Let’s start with the first part: getting PKCS12 data. From some network response (or from the file system), you end up with an instance of NSData that needs to be converted to something more meaningful. To do this, the SecPKCS12Import function is used and then we store the SecIdentityRef to the keychain for use later.

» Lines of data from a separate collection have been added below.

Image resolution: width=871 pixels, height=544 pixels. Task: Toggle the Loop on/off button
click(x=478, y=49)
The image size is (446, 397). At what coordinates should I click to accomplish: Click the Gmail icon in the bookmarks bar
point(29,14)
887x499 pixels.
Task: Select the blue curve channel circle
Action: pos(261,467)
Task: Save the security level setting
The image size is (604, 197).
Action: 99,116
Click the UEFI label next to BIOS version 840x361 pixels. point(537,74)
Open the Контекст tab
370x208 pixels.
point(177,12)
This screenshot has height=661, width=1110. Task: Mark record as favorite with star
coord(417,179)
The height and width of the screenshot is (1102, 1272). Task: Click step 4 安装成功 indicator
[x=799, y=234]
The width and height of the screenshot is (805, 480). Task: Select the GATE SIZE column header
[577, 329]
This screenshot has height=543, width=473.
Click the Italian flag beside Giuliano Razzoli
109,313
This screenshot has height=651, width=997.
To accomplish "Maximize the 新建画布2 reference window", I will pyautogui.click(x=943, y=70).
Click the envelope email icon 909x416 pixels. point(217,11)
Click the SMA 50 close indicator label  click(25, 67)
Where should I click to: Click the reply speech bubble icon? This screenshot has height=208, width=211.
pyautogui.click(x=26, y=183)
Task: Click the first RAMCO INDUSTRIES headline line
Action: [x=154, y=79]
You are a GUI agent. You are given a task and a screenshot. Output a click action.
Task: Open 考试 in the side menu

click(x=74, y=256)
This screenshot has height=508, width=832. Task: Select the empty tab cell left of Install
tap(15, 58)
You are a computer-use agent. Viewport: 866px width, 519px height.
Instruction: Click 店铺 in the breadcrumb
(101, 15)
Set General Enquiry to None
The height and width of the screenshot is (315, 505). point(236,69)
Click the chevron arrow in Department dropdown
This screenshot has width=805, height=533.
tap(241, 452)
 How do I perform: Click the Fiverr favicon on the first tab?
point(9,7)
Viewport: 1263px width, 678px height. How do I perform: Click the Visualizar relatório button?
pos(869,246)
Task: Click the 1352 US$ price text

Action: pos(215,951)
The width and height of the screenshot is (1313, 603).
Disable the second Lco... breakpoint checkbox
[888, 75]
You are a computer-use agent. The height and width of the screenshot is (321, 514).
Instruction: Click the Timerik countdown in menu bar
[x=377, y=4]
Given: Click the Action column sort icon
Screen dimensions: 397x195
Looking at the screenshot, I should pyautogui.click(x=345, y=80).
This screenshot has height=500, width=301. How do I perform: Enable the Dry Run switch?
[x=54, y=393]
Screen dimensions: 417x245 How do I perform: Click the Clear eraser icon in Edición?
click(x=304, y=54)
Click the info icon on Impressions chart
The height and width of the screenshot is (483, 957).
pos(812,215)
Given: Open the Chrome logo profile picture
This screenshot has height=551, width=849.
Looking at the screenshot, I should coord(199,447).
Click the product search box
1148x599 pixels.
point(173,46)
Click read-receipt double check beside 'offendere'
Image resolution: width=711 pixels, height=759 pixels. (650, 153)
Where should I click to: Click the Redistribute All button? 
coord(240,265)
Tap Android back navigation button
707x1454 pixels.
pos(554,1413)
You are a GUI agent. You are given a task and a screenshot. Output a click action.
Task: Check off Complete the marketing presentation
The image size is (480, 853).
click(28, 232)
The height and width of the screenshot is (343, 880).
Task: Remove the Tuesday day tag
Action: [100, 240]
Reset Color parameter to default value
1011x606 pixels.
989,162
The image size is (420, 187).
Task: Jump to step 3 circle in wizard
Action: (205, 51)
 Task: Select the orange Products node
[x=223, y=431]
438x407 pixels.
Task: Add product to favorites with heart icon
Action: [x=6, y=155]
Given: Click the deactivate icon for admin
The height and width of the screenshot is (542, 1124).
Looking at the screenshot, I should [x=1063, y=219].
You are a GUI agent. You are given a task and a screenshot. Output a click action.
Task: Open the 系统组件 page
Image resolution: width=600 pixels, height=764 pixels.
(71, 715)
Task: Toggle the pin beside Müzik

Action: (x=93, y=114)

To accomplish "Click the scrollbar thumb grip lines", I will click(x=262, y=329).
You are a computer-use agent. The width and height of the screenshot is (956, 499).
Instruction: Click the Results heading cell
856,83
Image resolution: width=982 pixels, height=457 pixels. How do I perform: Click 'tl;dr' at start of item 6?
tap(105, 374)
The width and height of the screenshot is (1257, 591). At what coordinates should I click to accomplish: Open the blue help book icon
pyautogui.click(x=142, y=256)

Note: The examples very basic keychain queries are used; they can be significantly changed depending on the desired security controls.

@import Foundation;
@import Security;

- (BOOL)storeClientCredentials:(NSData *)payload
{
  CFArrayRef items;
  NSString *password = getCredentials(); // This is a C function that knows the password; implementation specific
  OSStatus status = SecPKCS12Import((__bridge CFDataRef)payload, (__bridge CFDictionaryRef)@{(__bridge NSString *)kSecImportExportPassphrase : password}, &items);

  if (status == errSecSuccess) {
    NSDictionary<NSString *, id> *pkcsData = ((__bridge_transfer NSArray *)items).firstObject;

    if (pkcsData) {
      SecIdentityRef identity = (__bridge SecIdentityRef)pkcsData[(__bridge NSString *)kSecImportItemIdentity];
      // Here you could call SecIdentityCopyCertificate and SecIdentityCopyPrivateKey if needed

      NSDictionary *addQuery = @{
        (__bridge NSString *)kSecValueRef : (__bridge id)identity,
        (__bridge NSString *)kSecClass : (__bridge NSString *)kSecClassIdentity,
        (__bridge NSString *)kSecAttrLabel : @"com.example.client-credentials",
      };

      OSStatus addStatus = SecItemAdd((__bridge CFDictionaryRef)addQuery, NULL);
      // Error handling here is optional

      return addStatus == errSecSuccess;
    }
  }
  
  return NO;
}

Now we need another method to return the client credentials for use:

- (nullable SecIdentityRef)retrieveClientCredentials
{
  SecIdentityRef identity = nil;
  NSDictionary *getQuery = @{
    (__bridge NSString *)kSecClass : (__bridge NSString *)kSecClassIdentity,
    (__bridge NSString *)kSecAttrLabel : @"com.example.client-credentials",
    (__bridge NSString *)kSecReturnRef : @YES
  };

  OSStatus getStatus = SecItemCopyMatching((__bridge CFDictionaryRef)getQuery, (CFTypeRef *)&identity);
  // Error handling here is optional

  return getStatus == errSecSuccess ? identity : nil;
}

Lastly, we need to use the certificate and key (packaged as an identity) in the URLSession:didReceiveChallenge:completionHandler: method to create the credential:

- (void)URLSession:(NSURLSession *)session didReceiveChallenge:(NSURLAuthenticationChallenge *)challenge completionHandler:(void (^)(NSURLSessionAuthChallengeDisposition, NSURLCredential *_Nullable))completionHandler
{
  NSURLProtectionSpace *protectionSpace = challenge.protectionSpace;
  NSString *authenticationMethod = protectionSpace.authenticationMethod;

  // Ensure that our server is being requested  
  if ([authenticationMethod isEqualToString:NSURLAuthenticationMethodClientCertificate] && [protectionSpace.host isEqualToString:@"www.example.com"]) {
    SecIdentityRef identity = [self retrieveClientCredentials];

    if (identity) {
      // You need to extract the intermediary certificates as well if the server does not have them (typically it does)
      NSURLCredential *credential = [NSURLCredential credentialWithIdentity:identity certificates:nil persistence:NSURLCredentialPersistenceForSession];
      completionHandler(NSURLSessionAuthChallengeUseCredential, credential);
      CFRelease(identity);
    }
    else {
      completionHandler(NSURLSessionAuthChallengeCancelAuthenticationChallenge, nil); // No certificate, so authentication needs to fail
    }
  }
  else {
    // Other method handling
  }

Combining mTLS with additional security measures helps improve your application’s security posture so you shouldn’t solely rely on it. For best results, TLS 1.3, TLS Pinning, and HTTP/2 should be leveraged to ensure that security cannot be compromised by older protocols.